The only restriction was my not signing them or claiming them as my own on my CV - which suited me fine.
So even a gang of heavies in your pub can actually be great for business - if you treat them right.
They buy pop art - it's easier to understand than hanging hot classic paintings from the impressionist period, or the surrealists, or even the cubists.
It may be safe to assume you would not have had the same success if you were selling them yourself on a busy street corner, but you never know.
That would see me liable for copyright breach - the materials would be seized if anyone blew the whistle.
I like the shape of that pub, in my Midwestern town of 120,000 souls we only have one building in that design, where it wraps around two nearly perpendicular streets, and it happens to be one of the oldest buidlings in town, built right after the end of the Civil War (1865, in case you forgot) and happened to be an Anheuser Busch brewery for much of its life. It now sits empty, I believe.
Yes, architecturally, it's an unusual lay-out and one we gave some thought to before building the bar in the apex of the room, so that no matter where you sat, you were pretty much looking at the bar and its artistic surrounds. It's been undone now, but I also 'smoked' all of the windows up to around eye level of the taller man like myself. A product called Fasson in Ireland, a type of plastic adhesive contact you can cut and shape by hand: first you soak the selected area of glass with clean cold water, then lay a sheet of contact onto it, then use a squeegee to squeeze the water out leaving the contact fully adhered to the glass. It was mostly to offer the customers some degree of privacy from passing footfall.
I would have left the windows clear, it was/is a good looking and well proportioned space inside and then all the art and lighting made it quite cozy.

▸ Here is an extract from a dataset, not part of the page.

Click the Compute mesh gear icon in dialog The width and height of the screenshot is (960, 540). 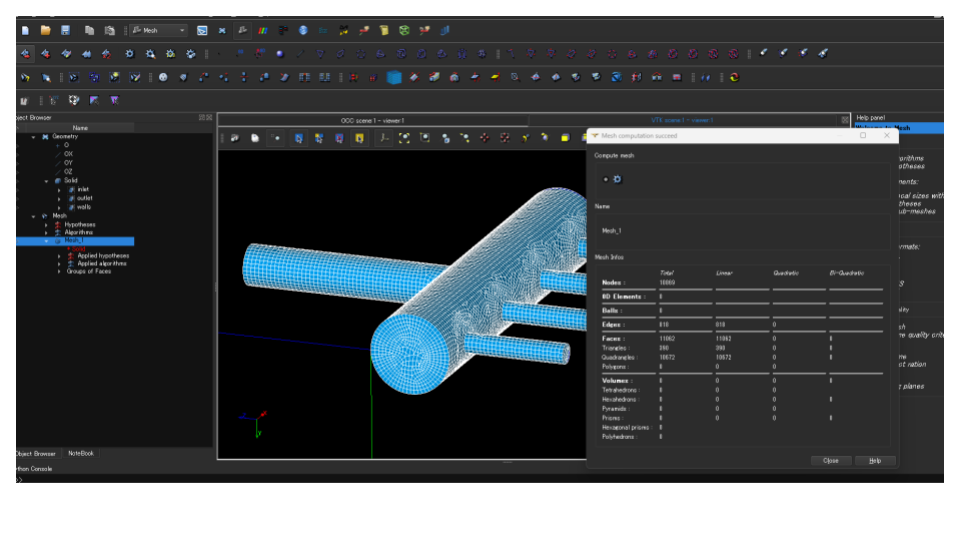617,179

Hard to sell tat kind of thing to pubs up here in Helsinki, but I had another angle for the Irish bars in town: The Irish Times released a special edition of copies of the paper from the time of the Uprising. They copied the original from 1916 and sold them as collector's items in 2016. I was sent a bunch of copies by my Mam and they were a great read. But I picked the better/more interesting/shocking full-size broadsheet pages and framed them in old second hand frames. Then took them into the Irish bars around town and they sold like hotcakes.
Real Irish newspapers - from a hundred years past.
Who wouldn't want them?
You can make 'art' out of anything these days - the real trick is knowing how to sell it.